South Dakota voters approved a law Nov. 2, 2010 that will require all casinos to be 100% smoke free. The law also applies to all bars and video lottery establishments. Tribal casinos, which are exempt, will become designated smoking casinos. The law goes into effect on Nov. 10, 2010.

In 2009, the legislature voted to extend the state's current ban on smoking in most workplaces, but a coalition of bars and gambling businesses gathered enough signatures to force a statewide vote.

Referred Law 12 will protect workers from secondhand smoke exposure which causes heart disease, lung cancer and many other illnesses and disease

via South Dakota Casinos Go Smoke Free! | Smoke-Free Gaming.

Smoke-Free Gaming also has a listed of states with complete or partial bans on smoking in gaming establishments that I thought I’d share:

California
Colorado
Connecticut
Delaware
Florida
Illinois
Maine
Maryland
Massachusetts
Michigan
Montana
Nevada– locations with 15 or less slot machines
Fernley Nugget–located in Fernley, NV is voluntarily smoke free
New Jersey—75% of the casino gaming floors are non smoking. Smoking areas are not enclosed and not contiguous
New York
Ohio
Pennsylvania–Up to 50% of casino gaming floor areas are non smoking. Smoking areas are not enclosed
South Dakota
Washington
West Virginia (Only the counties of Cabell, Calhoun, Gilmer, Jackson, Kanawha, Mason, Pleasants, Ritchie, Roane, Wirt, Wood and the City of Parkersburg)
Puerto Rico–U.S. Commonwealth

Source: www.smokefreegaming.org

So this smoke-free trend seems to be gathering speed. Anyone want to guess when the last state will ban all smoking on casino floors?

It’s (possibly) a faaake!

Really good piece in the LV Sun today about the rise of phony online hotel reviews, and what travel sites are doing about them:

The rise of traveler-generated online reviews has forced hotel managers to contend with anonymous posts from angry or disappointed customers.

For people in the business of promoting Las Vegas hotels, it has also opened the door for sneak counterattacks in the form of bogus positive reviews created to boost their clients’ image among the traveling public.

via Customer may not have written that online hotel review – Tuesday, June 22, 2010 | 2:01 a.m. – Las Vegas Sun.

The potential for industrial espionage is just about unlimited with online reviews. With a lot of money at stake, I’m not surprised that some people would try this.

Looking at a few out-of-market hotels recently, I saw that one hotel owner responded to a negative review by claiming it was put there by rivals trying to ruin him/her. While that may have been true, it came across as paranoid.

When I look at online casino reviews, I assume that you’re always going to have a small percentage of cranks who aren’t happy with anything.
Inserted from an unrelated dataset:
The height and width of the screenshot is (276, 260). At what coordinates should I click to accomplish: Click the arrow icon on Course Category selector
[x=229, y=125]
Looking at all the reviews, though, you see trends emerge: if most people say that hotel is noisy, or has bad service, or has the best blueberry muffins in the state, it’s a fair bet that this is a genuine response.
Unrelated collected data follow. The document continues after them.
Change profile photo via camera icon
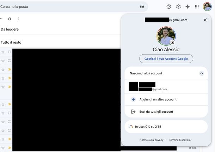The width and height of the screenshot is (215, 152). point(172,42)
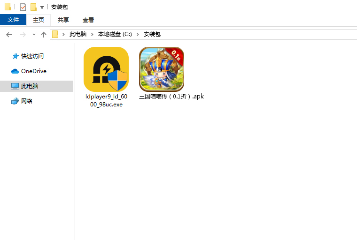The width and height of the screenshot is (357, 240).
Task: Open the Customize Quick Access Toolbar dropdown
Action: (x=42, y=8)
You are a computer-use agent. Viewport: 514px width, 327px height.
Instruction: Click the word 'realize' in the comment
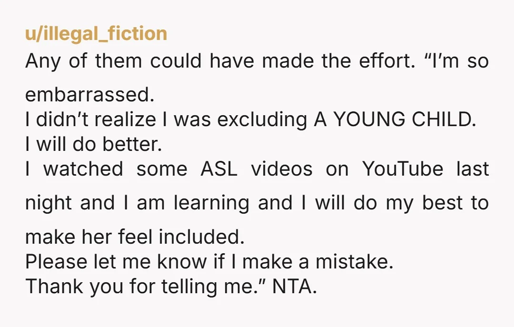125,119
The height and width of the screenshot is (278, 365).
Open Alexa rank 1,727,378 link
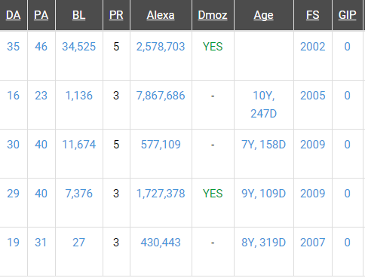click(x=161, y=194)
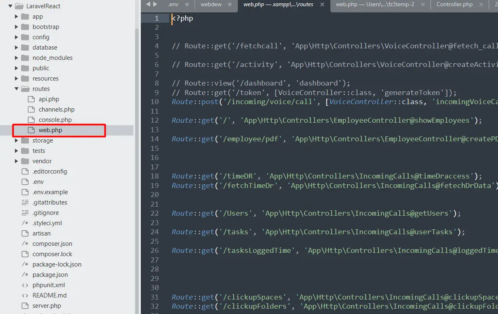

As far as TripAdvisor goes, it judges just how happy guests were with their stay, rather than the amenities or value a property provides. For the top 20 Las Vegas hotels (as of right now), there are just 7 five-star hotels–the rest are 3, 4, and even lower.

That being said, unless there’s a widespread campaign to sabotage Aria, you’ve got to consider that they’re tracking far below the other resorts in their class on TripAdvisor–ranked at #66 in the market, they are below the Four Queens and Planet Hollywood. While some of this may be because guests at the Four Queens have lower expectations, the fact that other five-star properties are ranked sixty places ahead of Aria should be a red flag that there are, at the very least, customer service issues at the resort.

I’d agree with Professor Erdem that casinos should really be using the negative reviews to engage their guests. At the very least this will help to weed out the bogus reviews, and at best it will help them resolve some issues.